EXCERPT PROVIDED:
Singapore will begin implementing a long-flagged increase to its goods and services tax next year, its finance minister said in his budget speech on Friday, while also announcing a slew of tax hikes aimed at higher income groups.

The moves come as Singapore emerges from a pandemic-induced economic slump, but walks a tight rope in maintaining its attractiveness as a global financial hub while guarding against local concerns about rising wealth inequality and rising costs of living.

GST will rise to 8% from January next year and to 9% in 2024, Lawrence Wong said, from 7% now. The government also plans to increase income taxes for high earners, hike taxes on residential properties and impose higher levies on luxury cars.

“These tax adjustments will help to raise additional revenue and also contribute to a fairer revenue structure,” Wong said.

Singapore has been seeking to raise revenues to fund future spending that it estimates could reach more than 20% of gross domestic product (GDP) by 2030, especially as its ramps up spending on healthcare in one of the fastest ageing countries.

Over the last two years, the government has committed close to S$100 billion to cushion its people, businesses and the economy from the impact of the Covid-19 pandemic.

Wong announced a further S$500 million (US$372 million) package to support jobs and businesses as part of his budget proposals and proposed to set aside S$560 million to help Singaporeans deal with the rising cost of living.

The government expects an overall deficit of S$5 billion for 2021 and Wong unexpectedly forecast a deficit of S$3 billion for 2022. Total expenditure for 2022 was forecast at S$102.4 billion versus S$98.4 billion the previous year.

Analysts had expected a return to a surplus.

The budget was more expansionary than expected, said MUFG analyst Jeff Ng, adding that the government was addressing the still uneven recovery of the economy.

Singapore’s economy, which is highly reliant on global trade, is expected to expand 3-5% this year as it continues to reopen its borders and ease Covid-19 restrictions.

ASSIGNMENT 1:
According to the Singapore budget article, what rate will GST rise to in 2024?
ASSIGNMENT 2:
Please repeat the Singapore budget article's words from "Wong announced a" to "the previous year.".
The lines after the Singapore budget article aren't needed.

DATA EXTRACT:
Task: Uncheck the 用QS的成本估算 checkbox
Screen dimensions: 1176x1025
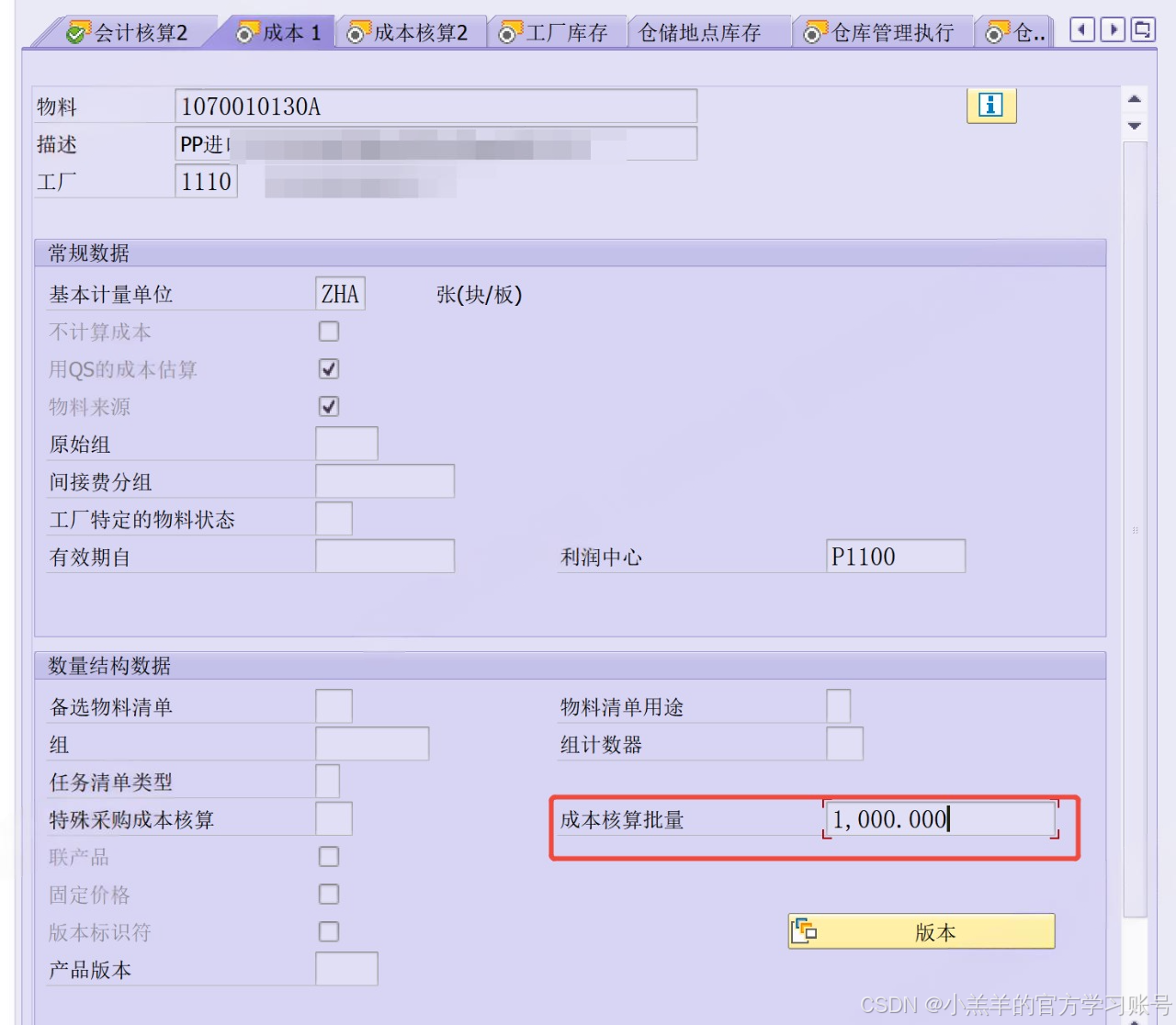Action: pyautogui.click(x=328, y=369)
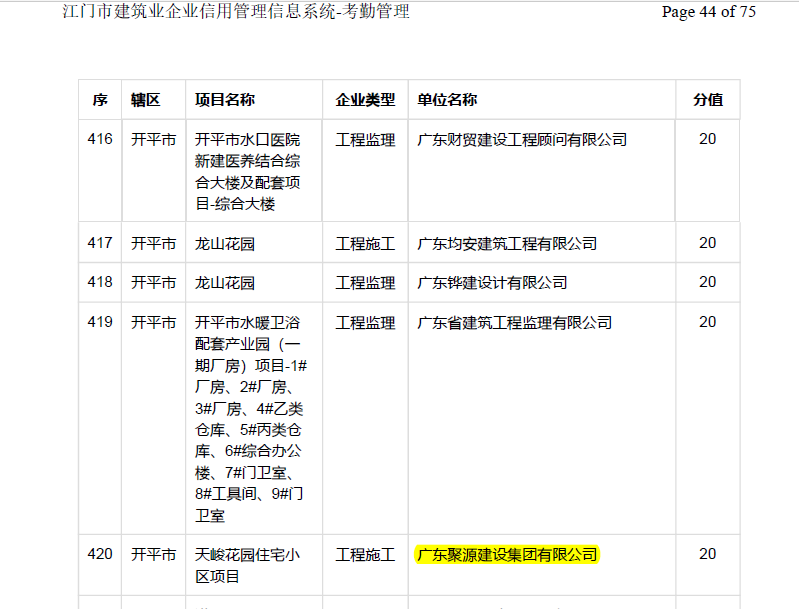Select company 广东省建筑工程监理有限公司
799x609 pixels.
click(x=514, y=323)
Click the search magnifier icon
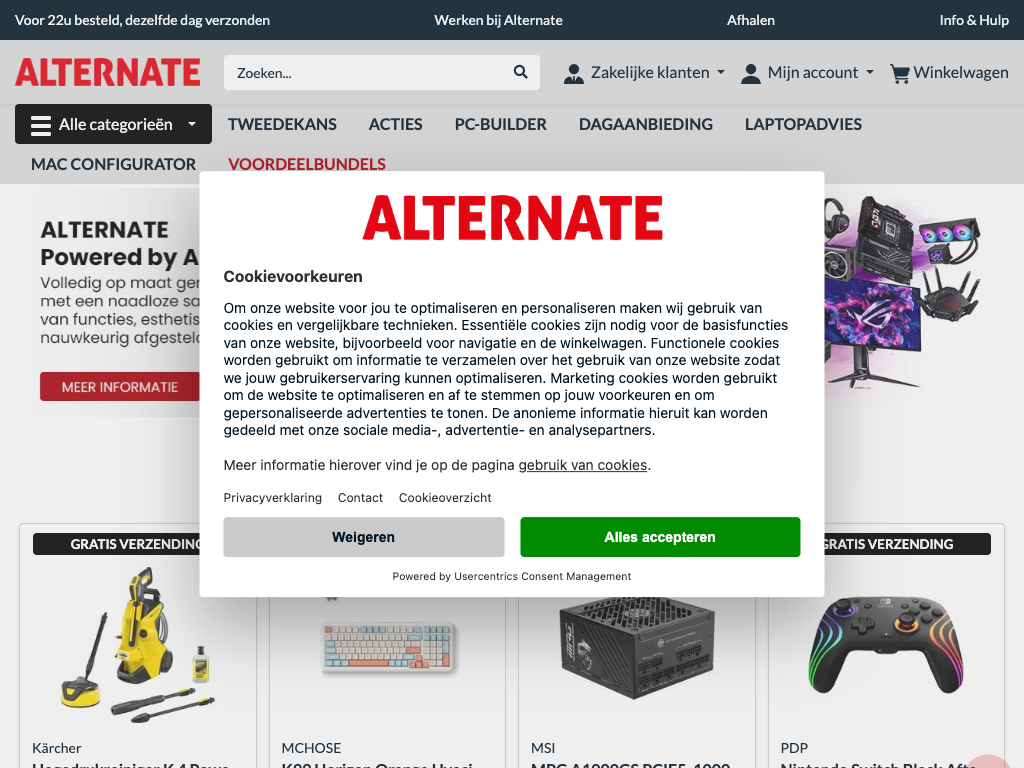1024x768 pixels. coord(520,72)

TASK RESULT 1:
9%

TASK RESULT 2:
Wong announced a further S$500 million (US$372 million) package to support jobs and businesses as part of his budget proposals and proposed to set aside S$560 million to help Singaporeans deal with the rising cost of living.

The government expects an overall deficit of S$5 billion for 2021 and Wong unexpectedly forecast a deficit of S$3 billion for 2022. Total expenditure for 2022 was forecast at S$102.4 billion versus S$98.4 billion the previous year.